> _Selected text_:
NX and NY definition?

[irfanimaduddin]

Hi! Could you explain me what are NX and NY in MonochromaticField and PolychromaticField? What are they correlation with extent_x and extent_y visually? I would like to simulate diffraction pattern of a grating 20 cm in front of a telescope (F=11 m, D=60 cm) at its focal plane. Do you have some suggestions? Thank you in advance.

[rafael-fuente]

The simulator evaluates the propagation of the light by creating a grid.
extent_x and extent_y are the length and height of the rectangular grid and Nx, Ny the dimension of the grid respectively.

As you increase the value of Nx and Ny the simulation becomes more accurate but more computationally expensive.
Select extent_x and extent_y to be larger than your diffraction pattern.

I would like to simulate the diffraction pattern of a grating 20 cm in front of a telescope (F=11 m, D=60 cm) at its focal plane. Do you have some suggestions? Thank you in advance.

It should be straightforward, I can help you. By a grating of 20 cm, what do you mean, exactly?

Note: I recommend waiting until tomorrow, I'm going to make a major update to the repository. I want to convert it into a far more advanced physical optics simulator.

[irfanimaduddin]

Sorry I still can't catch you up for this one.

The simulator evaluates the propagation of the light by creating a grid.
extent_x and extent_y are the length and height of the rectangular grid and Nx, Ny the dimension of the grid respectively.

Do you mean like this?

By a grating of 20 cm, what do you mean, exactly?

I mean the distance between grating and lens is 20 cm.

Note: I recommend waiting until tomorrow, I'm going to make a major update to the repository. I want to convert it into a far more advanced physical optics simulator.

Awesome! Can't wait for it. Does the update include the use of thick lenses as well? And what if we want to use a custom refractive index for the lens? Is it accommodated?

[rafael-fuente]

Do you mean like this?

Yes, your guess is right

I mean the distance between grating and lens is 20 cm.

> _Material shown_:
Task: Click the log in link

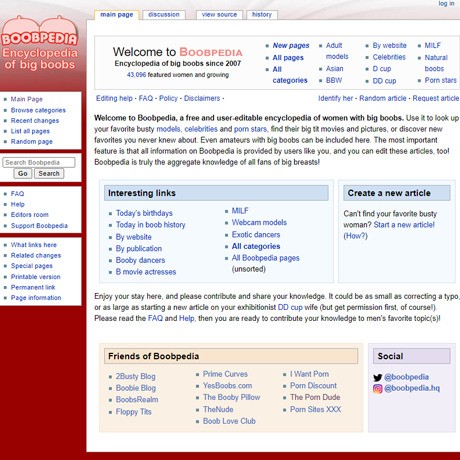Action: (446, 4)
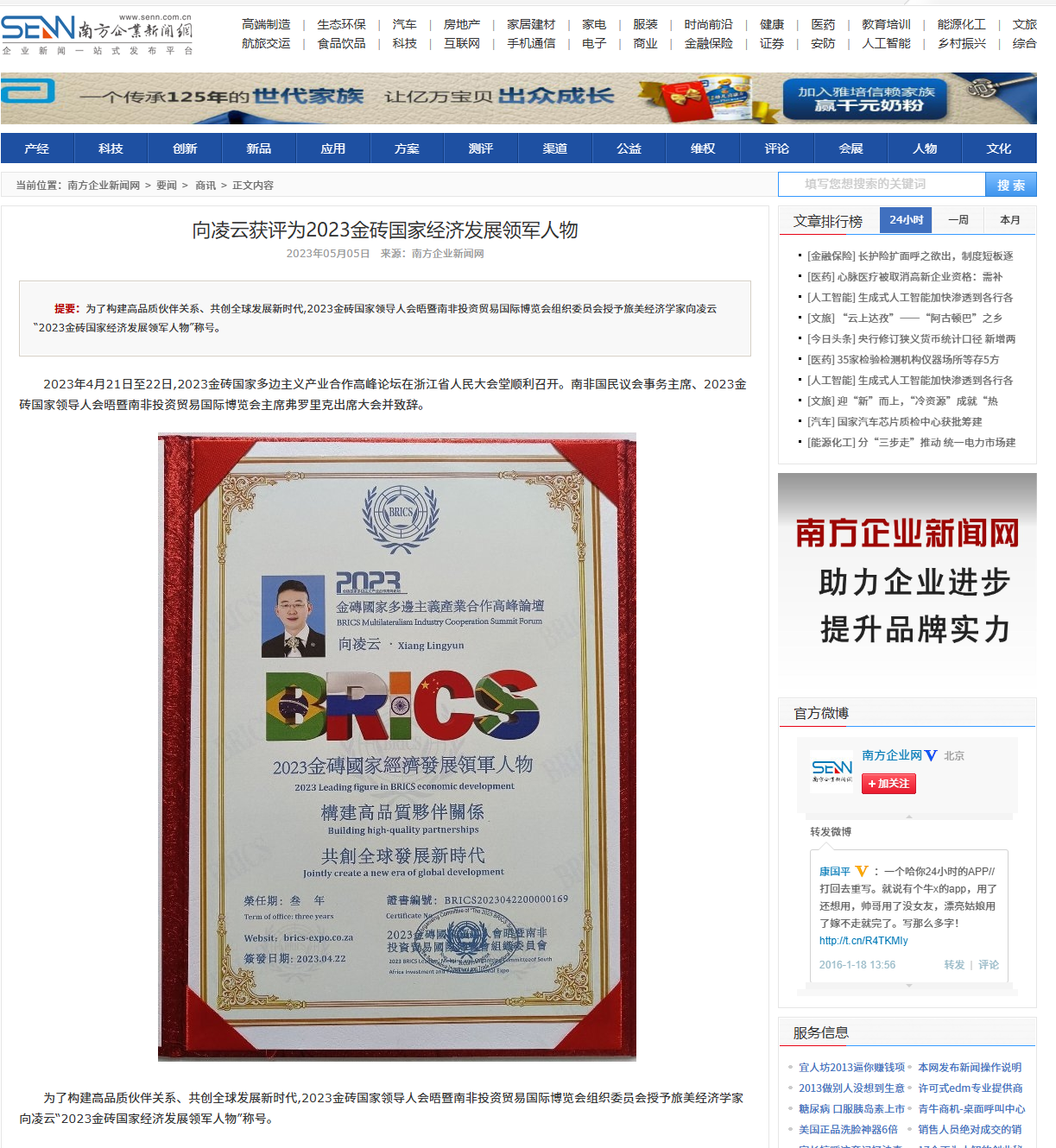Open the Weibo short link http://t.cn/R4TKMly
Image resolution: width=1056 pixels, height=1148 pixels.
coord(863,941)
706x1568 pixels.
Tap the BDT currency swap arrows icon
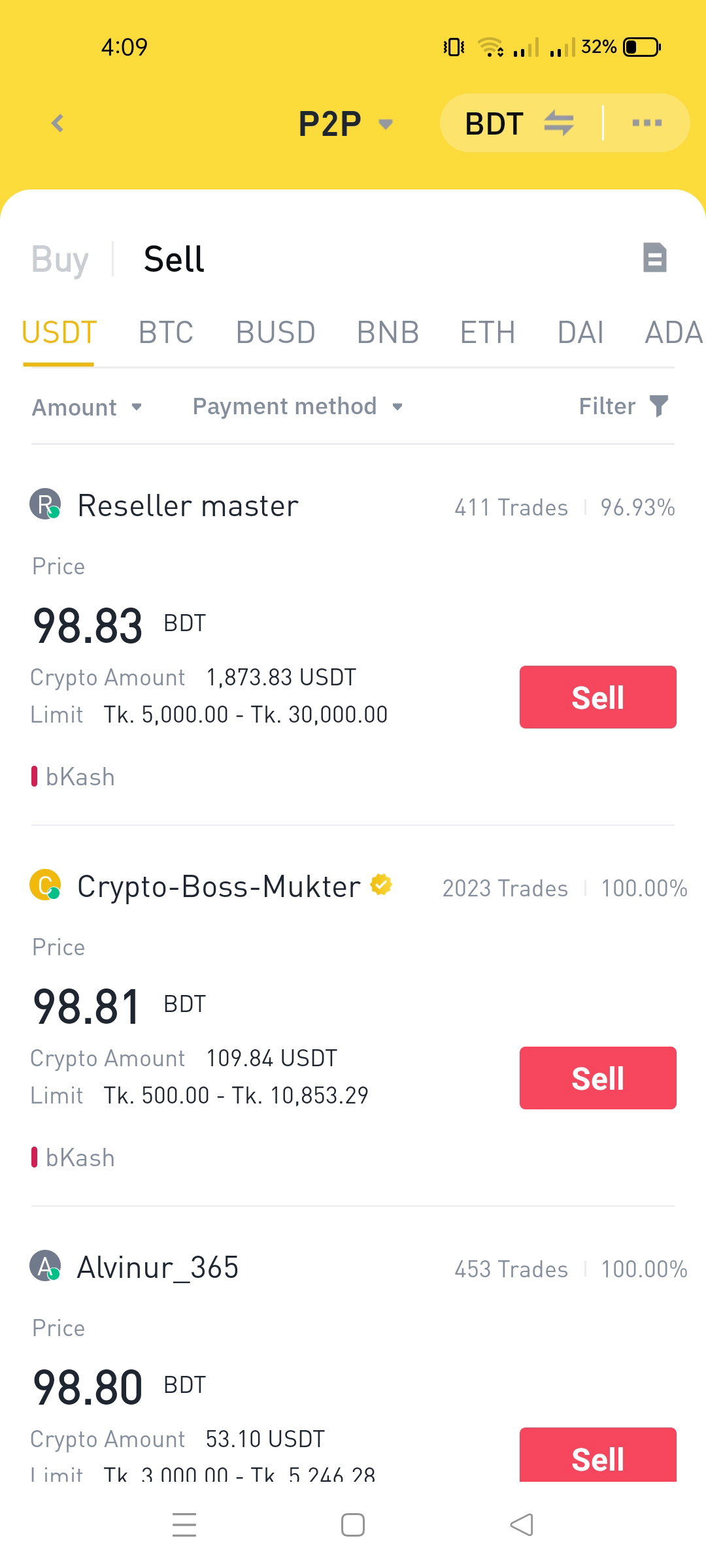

> _Requirement A_:
Answer these questions using the thread on NX and NY above, one answer a line:
(i) What do extent_x and extent_y stand for?
(ii) What happens to the simulation as Nx and Ny are increased?
(iii) What focal length is given for the telescope?
> _Requirement B_:
Please extract, word for word, the part of the thread on NX and NY from "NX and NY definition?" to "your diffraction pattern.".

> _Complete response A_:
(i) The length and height of the rectangular grid.
(ii) It becomes more accurate but more computationally expensive.
(iii) 11 m.

> _Complete response B_:
NX and NY definition?

[irfanimaduddin]

Hi! Could you explain me what are NX and NY in MonochromaticField and PolychromaticField? What are they correlation with extent_x and extent_y visually? I would like to simulate diffraction pattern of a grating 20 cm in front of a telescope (F=11 m, D=60 cm) at its focal plane. Do you have some suggestions? Thank you in advance.

[rafael-fuente]

The simulator evaluates the propagation of the light by creating a grid.
extent_x and extent_y are the length and height of the rectangular grid and Nx, Ny the dimension of the grid respectively.

As you increase the value of Nx and Ny the simulation becomes more accurate but more computationally expensive.
Select extent_x and extent_y to be larger than your diffraction pattern.